Architecting for model step-changes: A fireside with Vercel’s Guillermo Rauch (Main stage) · Guillermo Rauch Angela Jiang

Added stuff to fix model, removed later. Simplify since model improved and taste of model improved. Update priors, can model produce tasteful outputs.

Need to arm agent with same tools as human and let agent do the work.

designed cli in sketch, before sigma.

find bugs with sandbox.

How Datadog built a universal machine tool for Claude Code (Main stage) · Sesh Nalla VP Eng at Datadog Helix, kafka from claude code https://www.datadoghq.com/blog/ai/harness-first-agents/

humans were still human shaped, human bridge between human and systems. Operational knowledge in someone’s head.

agent managed spec

Getting more out of the Claude Platform (Main stage) · Brad Abrams

Cost, reliability, latency,

prompt caching important for long running agent, kv caching, pre cache inputs to model.

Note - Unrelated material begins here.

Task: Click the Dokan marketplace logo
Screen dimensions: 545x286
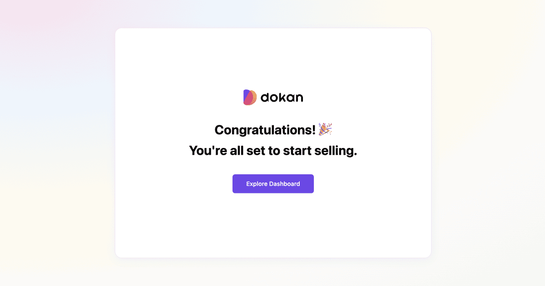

expert prompt caching skill in claude code reduce tool declarations in context. compaction reduces stale turns not needed.

Advisor strategy

The capability curve (Main stage) · Alex Albert

shrink your scaffolding, don’t need what we need before. take a second look at prompts, built up over model generations, cut down on things that might into be needed anymore to save on tokens and improve performance. give model room to work, use adaptive thinking.

doom loop

refresh evals, if you can measure, you can improve evals need to get harder to get more signal from frontier models. best optimization is to swap model.

auto mode runs classifier on tool calls.